2010 – 99mn - 15

Directed by Steve Pink. Starring John Cusack, Craig Robinson, Rob Corddry, Lizzy Caplan, Crispin Glover and Chevy Chase.

Review by Walter Nichols

IF you ever wondered what kind of film would come out of mixing together the three great genres of the time travel movie, the bromantic comedy, and the 80s teen flick, wonder no more: Hot Tub Time Machine is here.

The disappointments of life have caught up with once-best friends Adam, Nick and Lou (John Cusack, Craig Robinson and Rob Corddry). Now middle-aged, they’ve slowly and imperceptibly drifted apart, stuck in lives they don’t want without quite knowing how they got them. When Lou ends up in hospital after getting drunk and locking himself in his garage with the car engine running (maybe accidentally, maybe not), the three friends, along with Adam’s teenage nephew Jacob, decide to take a weekend away to the ski resort of their youth, to recapture their adolescent spirit. They spend their first night partying in their suite’s hot tub, which turns out to be – you’ve got it – a hot tub time machine. Taken back to one fateful weekend in 1986, the friends have to decide whether they should go through it exactly as they did the first time, avoiding the proverbial “butterfly effect” and ensuring they make it back to the present safely – or make radically different choices, and chance a better future…
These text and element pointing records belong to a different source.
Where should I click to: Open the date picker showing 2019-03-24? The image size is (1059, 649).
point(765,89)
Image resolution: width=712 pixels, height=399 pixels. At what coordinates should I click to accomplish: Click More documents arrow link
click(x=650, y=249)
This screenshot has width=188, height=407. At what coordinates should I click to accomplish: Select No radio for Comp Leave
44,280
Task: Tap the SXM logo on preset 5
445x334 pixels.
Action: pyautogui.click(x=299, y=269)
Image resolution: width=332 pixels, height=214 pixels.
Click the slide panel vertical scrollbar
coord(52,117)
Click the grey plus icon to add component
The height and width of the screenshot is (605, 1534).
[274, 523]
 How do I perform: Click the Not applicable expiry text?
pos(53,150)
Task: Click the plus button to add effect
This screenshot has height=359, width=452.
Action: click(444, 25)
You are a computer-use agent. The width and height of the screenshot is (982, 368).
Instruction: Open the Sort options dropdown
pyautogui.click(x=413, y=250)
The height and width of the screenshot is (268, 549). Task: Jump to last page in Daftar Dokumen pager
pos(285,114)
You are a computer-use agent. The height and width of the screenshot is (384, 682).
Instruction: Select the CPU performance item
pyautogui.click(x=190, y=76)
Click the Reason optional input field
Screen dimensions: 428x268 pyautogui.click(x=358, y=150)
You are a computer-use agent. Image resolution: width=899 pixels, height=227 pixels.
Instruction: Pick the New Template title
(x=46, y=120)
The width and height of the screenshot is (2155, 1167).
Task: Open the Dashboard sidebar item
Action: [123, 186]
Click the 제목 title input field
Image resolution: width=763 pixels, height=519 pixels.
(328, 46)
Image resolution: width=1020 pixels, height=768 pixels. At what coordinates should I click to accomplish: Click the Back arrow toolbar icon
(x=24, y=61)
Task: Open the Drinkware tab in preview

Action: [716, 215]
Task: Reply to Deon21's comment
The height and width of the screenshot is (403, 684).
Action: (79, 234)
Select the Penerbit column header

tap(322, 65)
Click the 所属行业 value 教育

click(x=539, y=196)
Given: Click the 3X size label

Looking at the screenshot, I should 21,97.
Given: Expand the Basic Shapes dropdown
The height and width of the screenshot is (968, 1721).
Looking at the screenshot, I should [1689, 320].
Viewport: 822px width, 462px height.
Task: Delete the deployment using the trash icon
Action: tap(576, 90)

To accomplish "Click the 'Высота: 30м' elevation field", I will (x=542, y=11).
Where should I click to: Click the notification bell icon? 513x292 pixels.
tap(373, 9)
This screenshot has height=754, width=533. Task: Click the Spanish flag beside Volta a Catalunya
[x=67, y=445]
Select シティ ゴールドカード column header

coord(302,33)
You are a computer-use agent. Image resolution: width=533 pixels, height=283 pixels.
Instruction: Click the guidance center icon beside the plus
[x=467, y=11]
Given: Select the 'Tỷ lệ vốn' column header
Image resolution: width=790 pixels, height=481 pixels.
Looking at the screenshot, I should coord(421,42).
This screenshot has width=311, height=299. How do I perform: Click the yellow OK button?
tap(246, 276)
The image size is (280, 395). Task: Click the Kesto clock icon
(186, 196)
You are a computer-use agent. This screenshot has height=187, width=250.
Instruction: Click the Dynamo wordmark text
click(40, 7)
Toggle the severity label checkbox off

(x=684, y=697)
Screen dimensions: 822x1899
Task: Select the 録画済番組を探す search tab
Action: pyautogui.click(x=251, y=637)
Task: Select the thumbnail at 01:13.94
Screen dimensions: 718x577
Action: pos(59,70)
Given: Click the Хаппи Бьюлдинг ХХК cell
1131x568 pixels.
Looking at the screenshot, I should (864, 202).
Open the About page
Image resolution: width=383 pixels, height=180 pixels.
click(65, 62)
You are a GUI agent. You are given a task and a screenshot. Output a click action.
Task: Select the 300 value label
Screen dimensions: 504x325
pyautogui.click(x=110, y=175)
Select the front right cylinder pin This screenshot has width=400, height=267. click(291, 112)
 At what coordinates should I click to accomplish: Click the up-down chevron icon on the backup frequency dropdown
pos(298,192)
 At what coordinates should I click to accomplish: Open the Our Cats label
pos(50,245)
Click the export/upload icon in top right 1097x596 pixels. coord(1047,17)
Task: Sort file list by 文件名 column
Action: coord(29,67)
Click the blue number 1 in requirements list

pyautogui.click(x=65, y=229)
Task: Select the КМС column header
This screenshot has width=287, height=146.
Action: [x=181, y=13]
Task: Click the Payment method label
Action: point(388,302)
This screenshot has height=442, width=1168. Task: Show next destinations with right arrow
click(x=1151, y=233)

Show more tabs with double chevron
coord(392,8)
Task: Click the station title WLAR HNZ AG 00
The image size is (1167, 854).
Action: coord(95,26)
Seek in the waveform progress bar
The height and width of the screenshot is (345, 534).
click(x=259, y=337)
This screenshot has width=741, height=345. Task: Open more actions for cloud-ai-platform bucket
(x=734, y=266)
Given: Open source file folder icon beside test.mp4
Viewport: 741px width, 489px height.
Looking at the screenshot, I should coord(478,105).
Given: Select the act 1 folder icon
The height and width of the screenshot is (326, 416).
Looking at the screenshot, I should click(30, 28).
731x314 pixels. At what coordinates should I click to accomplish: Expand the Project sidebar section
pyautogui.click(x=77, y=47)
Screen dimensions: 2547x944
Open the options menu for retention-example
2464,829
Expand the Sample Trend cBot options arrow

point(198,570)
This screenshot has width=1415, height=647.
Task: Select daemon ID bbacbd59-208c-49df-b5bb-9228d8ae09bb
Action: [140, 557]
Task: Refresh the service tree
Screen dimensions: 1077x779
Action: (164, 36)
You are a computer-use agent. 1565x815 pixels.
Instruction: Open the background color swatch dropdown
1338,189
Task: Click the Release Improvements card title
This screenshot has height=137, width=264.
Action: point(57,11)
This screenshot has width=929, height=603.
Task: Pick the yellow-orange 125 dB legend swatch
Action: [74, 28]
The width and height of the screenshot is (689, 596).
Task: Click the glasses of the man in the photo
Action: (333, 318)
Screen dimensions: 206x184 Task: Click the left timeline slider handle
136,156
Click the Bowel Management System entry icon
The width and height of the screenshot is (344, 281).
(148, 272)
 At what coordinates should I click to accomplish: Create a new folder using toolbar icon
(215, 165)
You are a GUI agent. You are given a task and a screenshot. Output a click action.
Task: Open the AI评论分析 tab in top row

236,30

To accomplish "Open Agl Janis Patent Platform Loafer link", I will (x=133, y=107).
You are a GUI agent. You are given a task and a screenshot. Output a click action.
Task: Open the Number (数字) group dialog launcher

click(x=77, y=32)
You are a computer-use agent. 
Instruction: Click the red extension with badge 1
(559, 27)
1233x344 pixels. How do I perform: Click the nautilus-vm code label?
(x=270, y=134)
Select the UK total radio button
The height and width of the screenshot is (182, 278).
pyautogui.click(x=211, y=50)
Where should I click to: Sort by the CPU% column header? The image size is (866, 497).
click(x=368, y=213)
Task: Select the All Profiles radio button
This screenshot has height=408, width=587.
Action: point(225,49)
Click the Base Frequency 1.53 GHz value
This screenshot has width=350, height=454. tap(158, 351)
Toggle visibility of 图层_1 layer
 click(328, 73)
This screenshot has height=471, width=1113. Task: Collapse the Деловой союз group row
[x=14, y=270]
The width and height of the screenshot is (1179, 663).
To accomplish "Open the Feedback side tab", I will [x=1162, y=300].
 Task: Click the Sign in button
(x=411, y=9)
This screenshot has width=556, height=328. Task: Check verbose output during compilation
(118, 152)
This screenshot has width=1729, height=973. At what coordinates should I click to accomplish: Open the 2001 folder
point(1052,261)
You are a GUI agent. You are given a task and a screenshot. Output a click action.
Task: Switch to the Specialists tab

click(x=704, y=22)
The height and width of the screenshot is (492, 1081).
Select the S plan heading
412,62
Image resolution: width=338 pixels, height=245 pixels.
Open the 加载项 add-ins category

To get the important stuff out of the way: Hot Tub Time Machine is very, very funny. It might be an an unpretentious mishmash of stock plot conventions and Movie Time Travel rules, but it makes its way from familiar plot point to familiar plot point with originality and heart, and draws laughs everywhere it wants to. It’s gleefully self-aware, packed with pointed film references (everything from Sixteen Candles to Back to the Future by way of Rocky), and dotted throughout with shrewd 80s casting, Chevy Chase and Crispin Glover the prime examples. Every scene is designed to play with expectations, and everyone in the cast gamely joins in the fun. While Cusack is the only proper Famous Name here – and seeing him back in the genre is one of the film’s great pleasures – Hot Tub is a true, balanced ensemble piece. Although every now and then they too easily reach for the scatological punch line, it’s obvious the filmmakers have a lot of affection for all of their characters. As a result there are, hidden between the jokes, plenty of touching and truthful moments reflecting on the nature of friendship and the importance of second chances.